Biosimilars in the US: lessons learned
The number of Biosimilar Product Development (BPD) programs has grown twofold in the recent years: from 33 in 2013 to 66 in 2016.
Regulator noticed increasing activity and summarized experience on biosimilar product development in the presentation published on the official FDA website. In this presentation, the agency listed general advice on the interaction between regulators and sponsors and content of applications and meetings. FDA encourages industry to change the focus and to focus on bio-similarity rather than on efficacy and safety in biosimilar drug studies and applications.
FDA underlines two pillars of bio-similarity definition – biological product should be “highly similar” and should not demonstrate clinically meaningful differences.

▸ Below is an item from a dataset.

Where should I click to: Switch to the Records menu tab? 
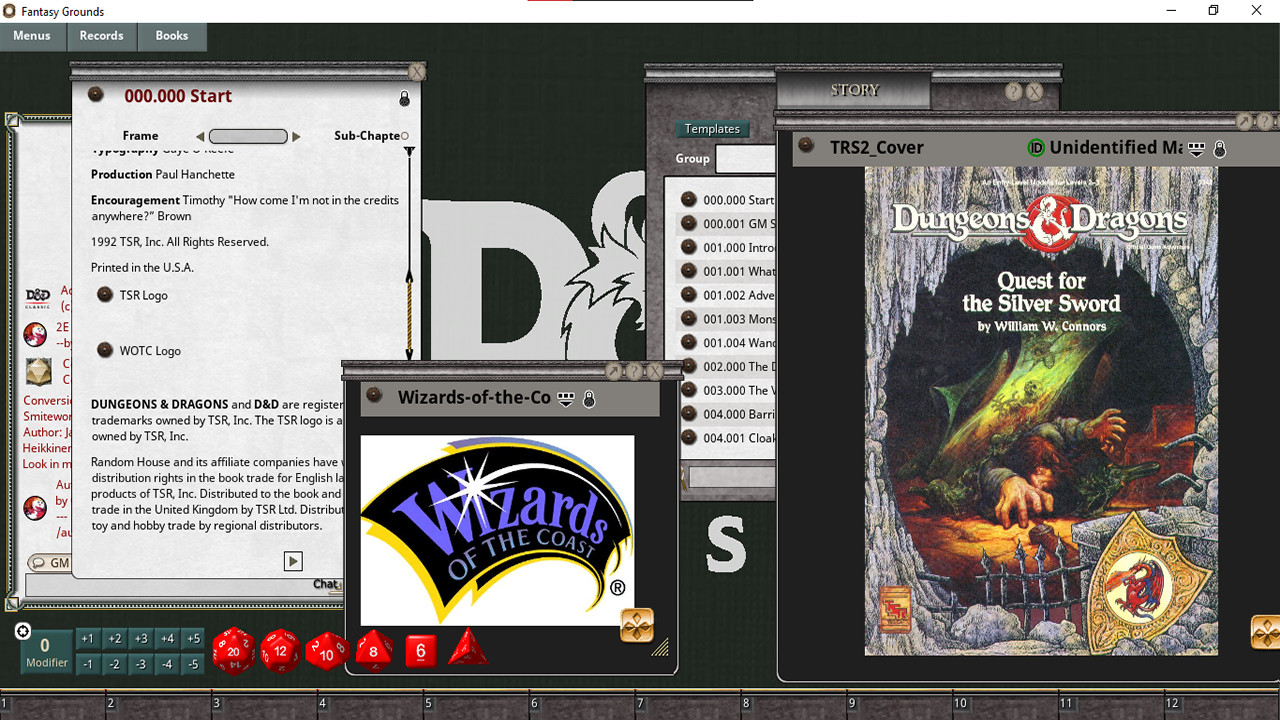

The Agency also emphasizes that from the legal perspective “highly similar” and “no clinically meaningful differences” refer to related yet distinct requirements for a biosimilar.
Organization also noted a 2,5-fold growth in BSUFA (Biosimilar User Fee Act) development-phase meetings in recent three years and recommends industry to choose BPD meetings and to refer to “FDA guidance for industry on Formal Meetings Between the FDA and Biosimilar Biological Product Sponsors or Applicants”.

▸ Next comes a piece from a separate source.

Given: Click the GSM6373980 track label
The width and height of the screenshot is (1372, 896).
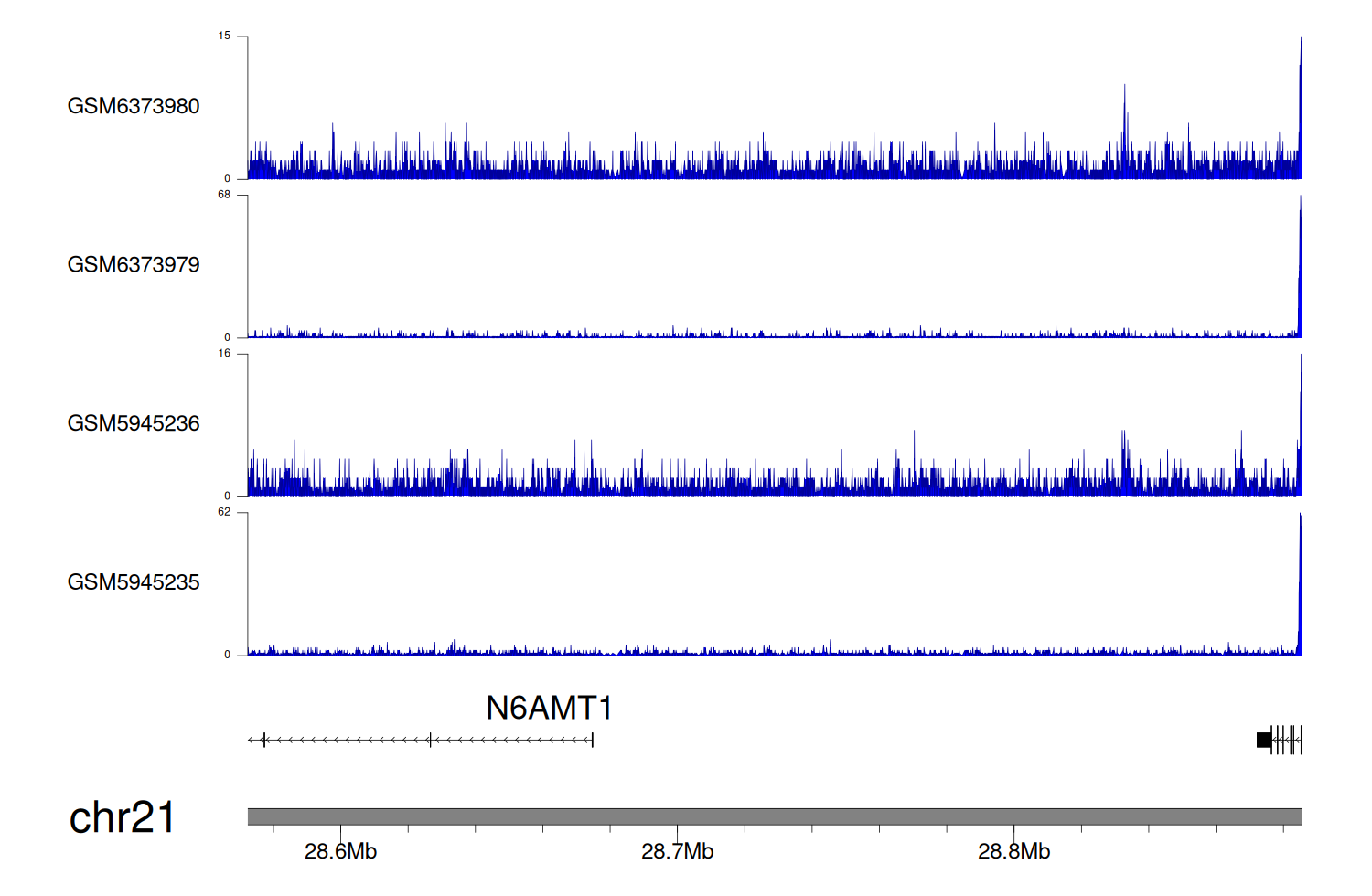Looking at the screenshot, I should coord(134,106).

FDA states that incomplete applications and submissions are generally wasting FDA and industry time and resources, and encourages to request a BPD Type 4 meeting as the purpose of this type of meetings is to discuss the format and content of drug application dossier.
Quantitative summarizing of recent experience predicts upcoming qualitative regulatory shift, that’s why FDA names conclusions that have been made “lessons” for itself and industry.